Extract provided:
□ □ □ □

6.830 | Fall 2010 | Graduate, Undergraduate

Database Systems

Readings

Many of the readings are drawn from the following sources:

Buy at MIT Press Hellerstein, Joseph, and Michael Stonebraker. Readings in Database Systems (The Red Book). 4th ed. MIT Press, 2005. ISBN: 9780262693141.

Ramakrishnan, Raghu, and Johannes Gehrke. Database Management Systems. 3rd ed. McGraw-Hill, 2002. ISBN: 9780072465631.

LEC # TOPICS
1 Introduction (CC)
2 The relational model (MS)
3 Schema design (MS)
4 Introduction to database internals (CC)
5 Database operators and query processing (CC)
6 Indexing and access methods (CC)
7 Buffer pool design and memory management (CC)
8 Join algorithms (CC)
9 Query optimization (CC)
10 Transactions and locking (MS)
11 Optimistic concurrency control (MS)
12 Recovery (MS)
13 Recovery (MS) (cont.)
14 Degrees of consistency (MS)
15

C-store

Guest lecture: Sam Madden, MIT CSAIL
16 Distributed transactions (CC)
17 Parallel databases (CC)
18 Scientific databases (MS)
19 NOSQL (CC)
20 ORM, DryadLINQ (CC)
21 Streaming databases (MS)
22 Database as a service (CC)
23 Final project presentations

In this class, we will begin our discussion of concurrency control and recovery. To prepare for this class, please read:

Franklin, Michael. “Concurrency Control and Recovery (PDF)The Computer Science and Engineering Handbook. 1997. 

As you read, note any terms you are unfamiliar with and come to class prepared to ask questions!

In this lecture, we will continue our discussion of concurrency control and study another approach for isolating transactions called “Optimistic Concurrency Control.” Read:

Kung, H. T., and John T. Robinson. “On Optimistic Methods for Concurrency Control.” ACM Transactions on Database Systems 6, no. 2 (1981): 213-226. In the Red Book.

As you read, note any terms you are unfamiliar with and come to class prepared to answer the following questions:

  • When would you expect that optimistic concurrency control would outperform locking-based concurrency control?
  • Can optimistic concurrency control result in deadlock?
  • How would you implement optimistic concurrency control in SimpleDB?

In this class, we will begin discussing ARIES and recovery. The Franklin paper assigned for Lec #10 includes a good summary of the essentials of the ARIES algorithm.

  • Ramakrishnan and Gehrke. Database Management Systems. Read the section about crash recovery.
  • (Optional) Mohan, C., et al. “ARIES: A Transaction Recovery Method Supporting Fine-Granularity Locking and Partial Rollbacks Using Write-Ahead Logging.” ACM Transactions on Database Systems 17, no. 1 (1992): 94-162. In the Red Book. Read sections 1-7, and skim sections 12 and 13 (long and difficult).

In this lecture, we will continue discussing the ARIES recovery protocol that we began last week. No additional reading is assigned.

Read:

Gray, Jim, et al. “Granularity of Locking and Degrees of Consistency in a Shared Data Base.” From Modeling in Data Base Management Systems. Edited by G. M. Nijssen. 1976. In the Red Book.

This paper presents two distinct ideas: first, the notion that there is a “hierarchy of locking” — e.g., that databases can lock pages, tables, tuples, or fields, and that there is a tradeoff between these various degrees of locking. Second, the paper presents that idea that there are different degrees of consistency which transactions can require, and those different degrees imply different locking disciplines with different performance characteristics.

□ □ □ □

Material provided:
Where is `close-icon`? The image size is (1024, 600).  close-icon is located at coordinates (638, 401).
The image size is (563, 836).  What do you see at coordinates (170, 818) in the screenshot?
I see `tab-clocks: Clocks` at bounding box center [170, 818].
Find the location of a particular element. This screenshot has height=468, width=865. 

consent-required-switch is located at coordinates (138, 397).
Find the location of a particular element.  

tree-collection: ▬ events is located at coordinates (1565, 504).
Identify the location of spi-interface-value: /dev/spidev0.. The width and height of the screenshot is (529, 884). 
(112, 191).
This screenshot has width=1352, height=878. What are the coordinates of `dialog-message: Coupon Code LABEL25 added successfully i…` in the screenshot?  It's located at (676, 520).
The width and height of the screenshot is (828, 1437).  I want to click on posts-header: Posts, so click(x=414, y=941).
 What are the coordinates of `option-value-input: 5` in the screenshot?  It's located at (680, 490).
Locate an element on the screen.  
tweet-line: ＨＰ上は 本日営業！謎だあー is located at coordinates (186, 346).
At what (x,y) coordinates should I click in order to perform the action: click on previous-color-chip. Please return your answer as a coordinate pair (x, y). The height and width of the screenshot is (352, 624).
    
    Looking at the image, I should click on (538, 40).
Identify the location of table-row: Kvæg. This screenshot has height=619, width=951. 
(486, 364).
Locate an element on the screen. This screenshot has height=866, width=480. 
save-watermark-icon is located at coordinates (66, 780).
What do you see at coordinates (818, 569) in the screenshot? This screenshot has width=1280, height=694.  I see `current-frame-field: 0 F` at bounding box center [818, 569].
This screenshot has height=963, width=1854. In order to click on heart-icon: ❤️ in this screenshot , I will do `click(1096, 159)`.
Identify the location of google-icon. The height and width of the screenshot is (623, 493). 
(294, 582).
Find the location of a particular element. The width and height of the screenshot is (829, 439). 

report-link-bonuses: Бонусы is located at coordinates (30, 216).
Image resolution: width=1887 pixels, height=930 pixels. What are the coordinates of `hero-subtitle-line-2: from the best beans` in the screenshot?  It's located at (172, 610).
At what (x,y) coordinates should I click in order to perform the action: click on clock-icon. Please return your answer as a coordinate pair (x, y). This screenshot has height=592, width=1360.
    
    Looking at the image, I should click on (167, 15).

□ □ □ □

Work order 1: Translate into Spanish this sentence from the course readings page: "In this lecture, we will continue discussing the ARIES recovery protocol that we began last week."
Work order 2: Reproduce the course readings page between "2 The relational" and "12 Recovery (MS)", inclusive, substituting "Data modeling" for "Schema design".
Work order 3:
Answer these questions about the course readings page:
(a) Which edition of Database Management Systems by Ramakrishnan and Gehrke is listed?
(b) Who delivered the guest lecture on C-store?
(c) Which sections of the optional ARIES paper are to be read, and which only skimmed?
The records originate from a separate source.

Task answer 1: En esta clase, continuaremos analizando el protocolo de recuperación ARIES que comenzamos la semana pasada.

Task answer 2:
2 The relational model (MS)
3 Data modeling (MS)
4 Introduction to database internals (CC)
5 Database operators and query processing (CC)
6 Indexing and access methods (CC)
7 Buffer pool design and memory management (CC)
8 Join algorithms (CC)
9 Query optimization (CC)
10 Transactions and locking (MS)
11 Optimistic concurrency control (MS)
12 Recovery (MS)

Task answer 3:
(a) The 3rd edition.
(b) Sam Madden, MIT CSAIL.
(c) Sections 1-7 are to be read; sections 12 and 13 are to be skimmed.